_Exercise_
Exact wording is needed for every line from the one holding "Select the [台北故宫] folder icon" to the end of the records below; write those lines out and omit the pictures.

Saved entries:
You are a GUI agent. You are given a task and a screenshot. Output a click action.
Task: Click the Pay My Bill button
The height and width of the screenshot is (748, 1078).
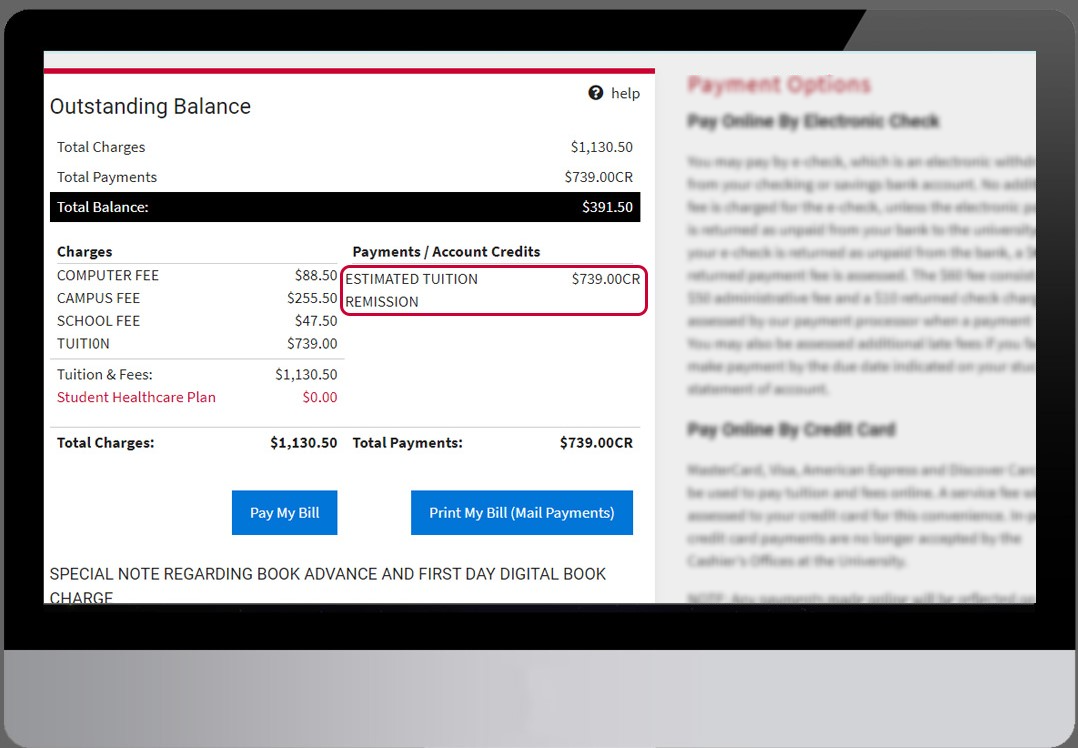(284, 512)
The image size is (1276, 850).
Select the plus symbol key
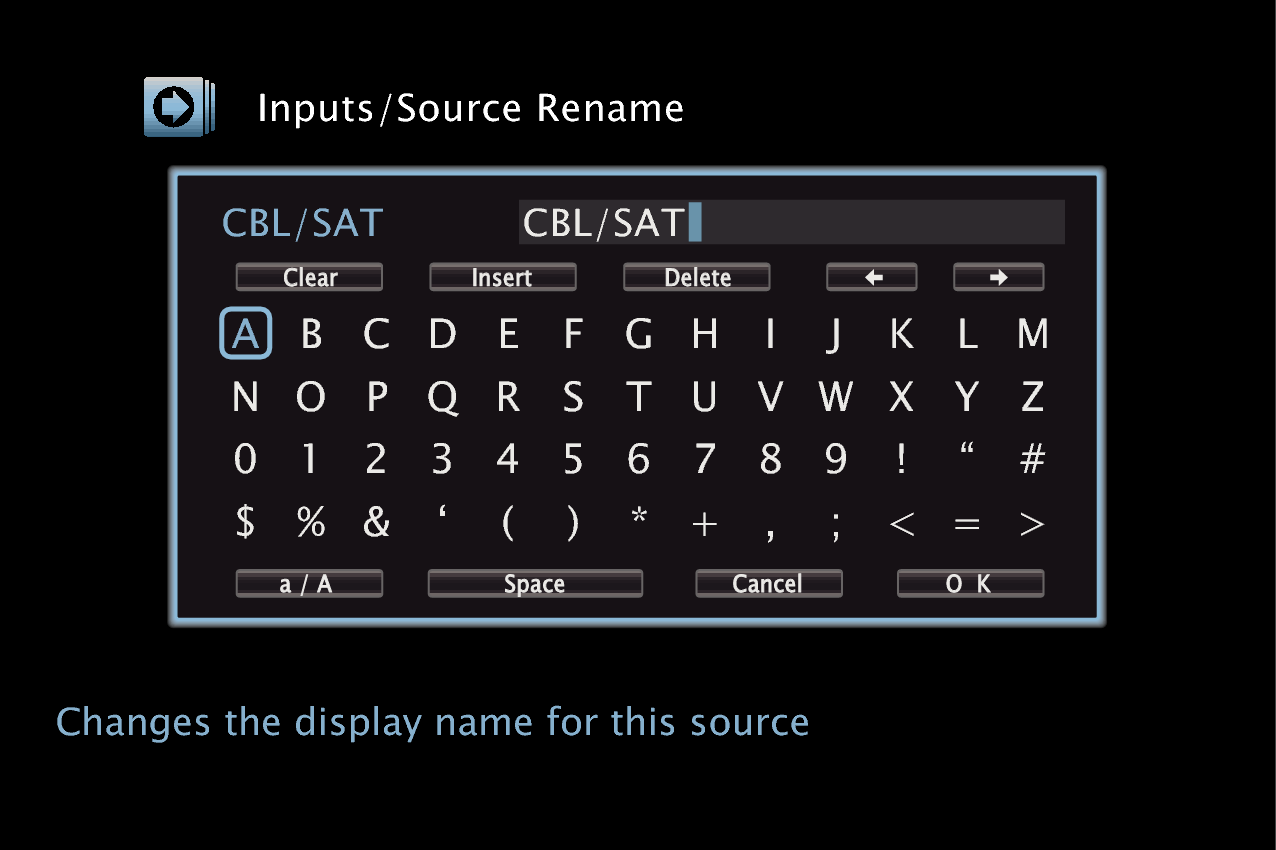704,523
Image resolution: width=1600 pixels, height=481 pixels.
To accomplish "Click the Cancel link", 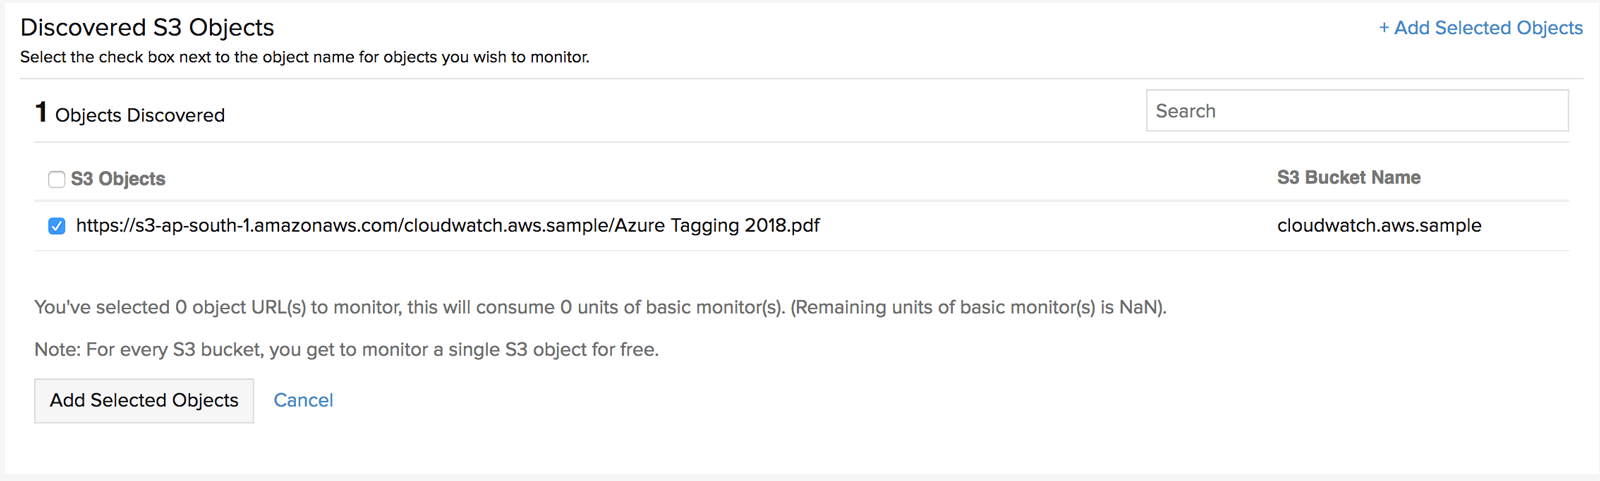I will pos(303,400).
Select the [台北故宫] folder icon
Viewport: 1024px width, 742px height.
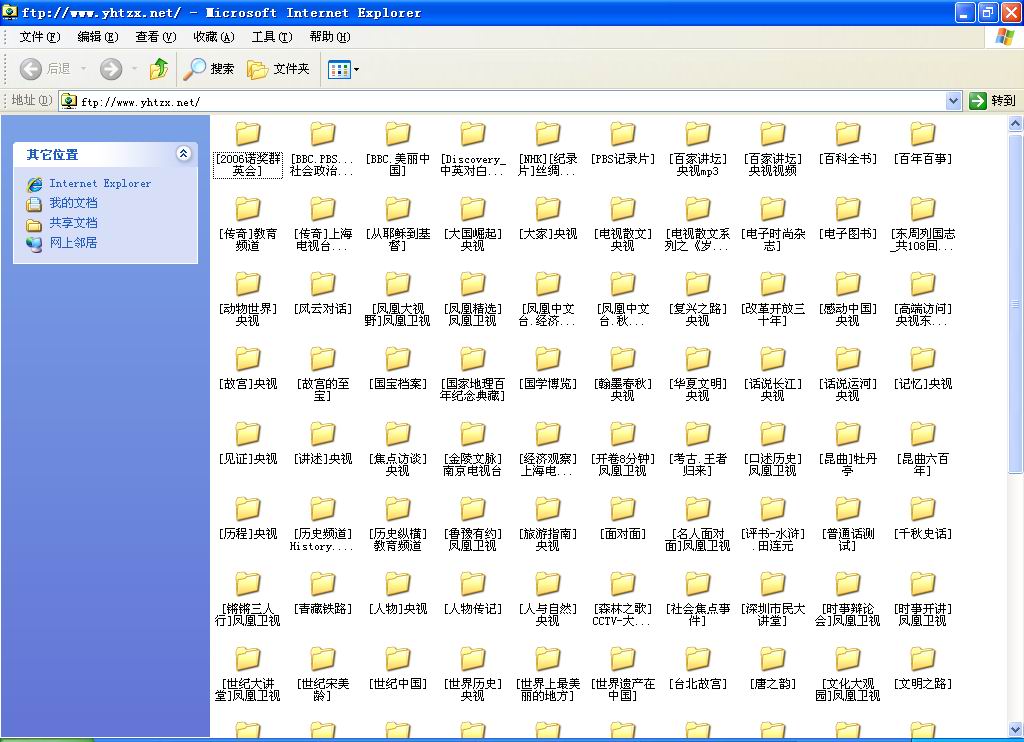[697, 660]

_Response to this task_
Select the [台北故宫] folder icon
Viewport: 1024px width, 742px height.
[697, 660]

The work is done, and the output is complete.